* **Teks Bacaan**
**********
Kyai KPU Bicara Hewan

Maksud hati ingin menunjukan diri paham akan moral dan agama tetapi justru persoalan moral dan agama itu yang sedang mendera dirinya. Inilah yang namanya tuntunan berubah menjadi tontonan. Tontonan dari pembacaan naskah bernarasi bunuh diri.

Oleh: M Rizal Fadillah, Pemerhati Politik dan Kebangsaan

IEDUL Adha adalah saatnya menyembelih hewan apakah unta, sapi, atau kambing. Penyembelihan merupakan wujud dari kepatuhan pada Allah untuk mencapai derajat takwa. Waktu penyembelihan dilakukan saat itu atau hari-hari tasyrik. Hampir setiap Masjid menyelenggarakan penyembelihan hewan qurban.

Banyak Khatib shalat Iedul Adha mengaitkan dengan sifat-sifat hewan pada manusia. Hal itu tentu sah-sah saja walaupun hakekat qurban adalah untuk mendekatkan diri kepada Allah SWT. Tafsir yang dikaitkan dengan penyembelihan sifat hewani dinilai kontekstual.

Menarik kasus Khatib Ketua KPU di Masjid Baiturrahman Semarang. Salah seorang jama'ahnya adalah Presiden Joko Widodo. Tampaknya pertemuan Jokowi dengan Ketua KPU Hasyim Asy'ari bukan kebetulan tetapi direncanakan. Tentu isi khutbah bukan menyangkut Pilpres 2024 lalu atau Pilkada yang sebentar lagi akan diadakan.

Disebut kasus karena di samping 'kongkalikong' berkelanjutan hingga shalat Iedul Adha, juga baik Ketua KPU maupun Presiden sedang disorot rakyat soal kecurangan Pemilu. Presiden cawe-cawe sedangkan Ketua KPU butut gawe. Di sana ada juga ada urusan "wewe gombel" atau "kalong wewe".

Isi khutbah Kyai KPU di antaranya menyinggung perlunya menyembelih sifat-sifat hewan yang sering melekat pada manusia. Publik mungkin membaca sifat-sifat hewan seperti yang "rakus, mementingkan diri, sombong, tamak dan ambisi" itu justru menunjuk pada diri Khatib dan jama'ah istimewa itu sendiri. Adapun tudingan "menyebar informasi tak benar" rasanya tidak ada pada sifat hewan.
**********
* **Data Tersedia**

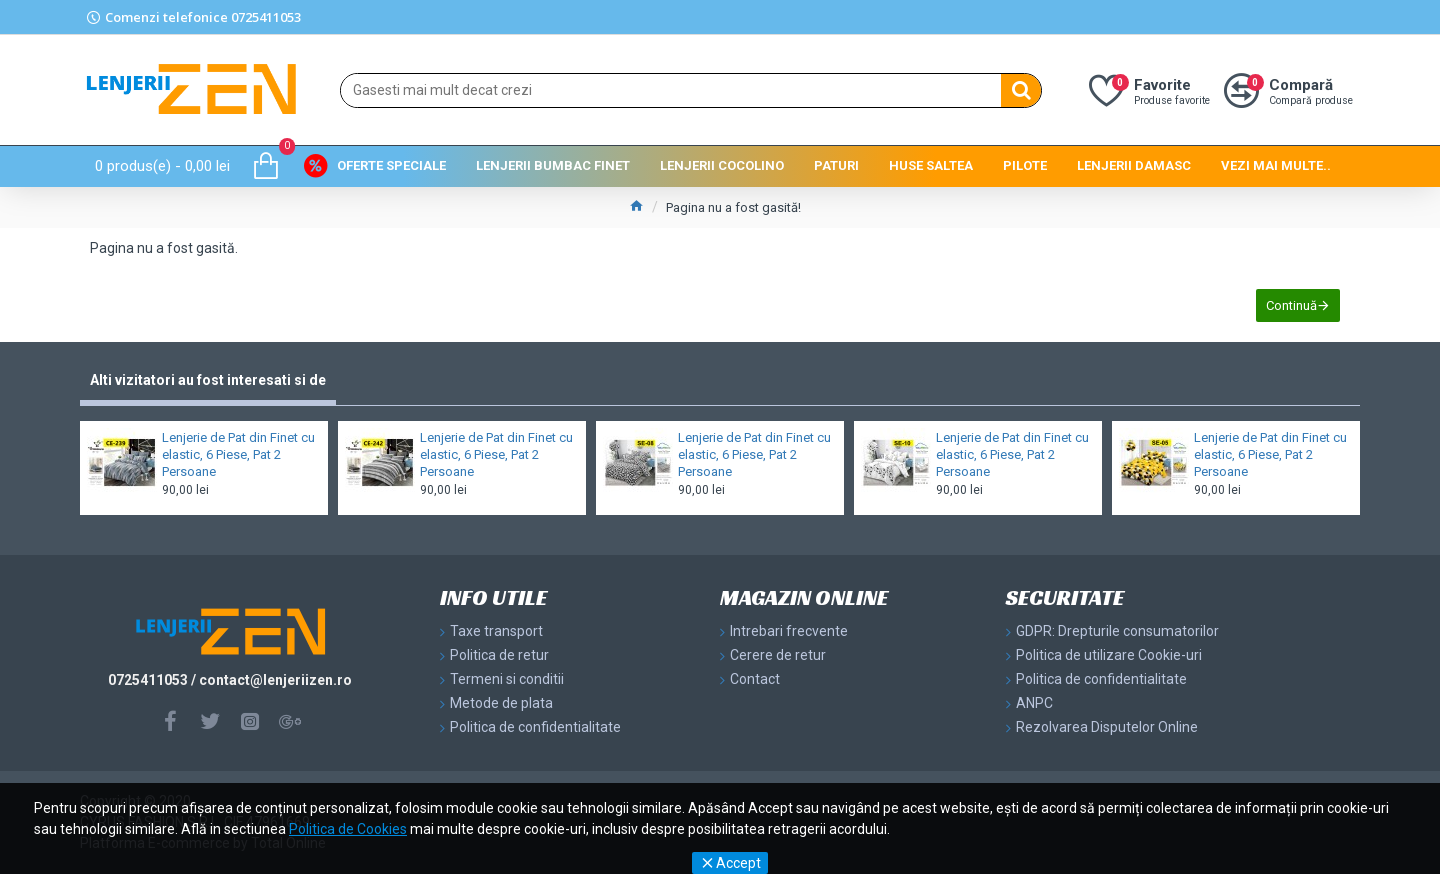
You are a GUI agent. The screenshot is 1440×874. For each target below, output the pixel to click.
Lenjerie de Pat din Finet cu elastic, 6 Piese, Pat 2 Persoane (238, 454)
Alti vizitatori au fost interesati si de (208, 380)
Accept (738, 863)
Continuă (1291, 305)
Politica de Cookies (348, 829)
**********
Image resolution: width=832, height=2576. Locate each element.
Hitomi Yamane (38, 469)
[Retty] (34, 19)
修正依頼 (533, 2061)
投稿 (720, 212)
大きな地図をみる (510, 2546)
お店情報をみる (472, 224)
**********
* **Tantangan 1**
Tulis ulang bagian teks bacaan mulai dari "IEDUL Adha adalah" sampai "penyembelihan hewan qurban.", dengan mengganti "kambing" menjadi "domba".
* **Tantangan 2**
Jawablah pertanyaan berikut berdasarkan teks bacaan.
(a) Di masjid mana Ketua KPU menyampaikan khutbah?
(b) Siapa nama Ketua KPU yang disebut dalam teks?
(c) Kapan waktu penyembelihan hewan qurban dilakukan?
Baris data di atas tidak diperlukan untuk pengerjaan ini.

* **Contoh Jawaban 1**
IEDUL Adha adalah saatnya menyembelih hewan apakah unta, sapi, atau domba. Penyembelihan merupakan wujud dari kepatuhan pada Allah untuk mencapai derajat takwa. Waktu penyembelihan dilakukan saat itu atau hari-hari tasyrik. Hampir setiap Masjid menyelenggarakan penyembelihan hewan qurban.

* **Contoh Jawaban 2**
(a) Di Masjid Baiturrahman Semarang.
(b) Hasyim Asy'ari.
(c) Saat Iedul Adha atau pada hari-hari tasyrik.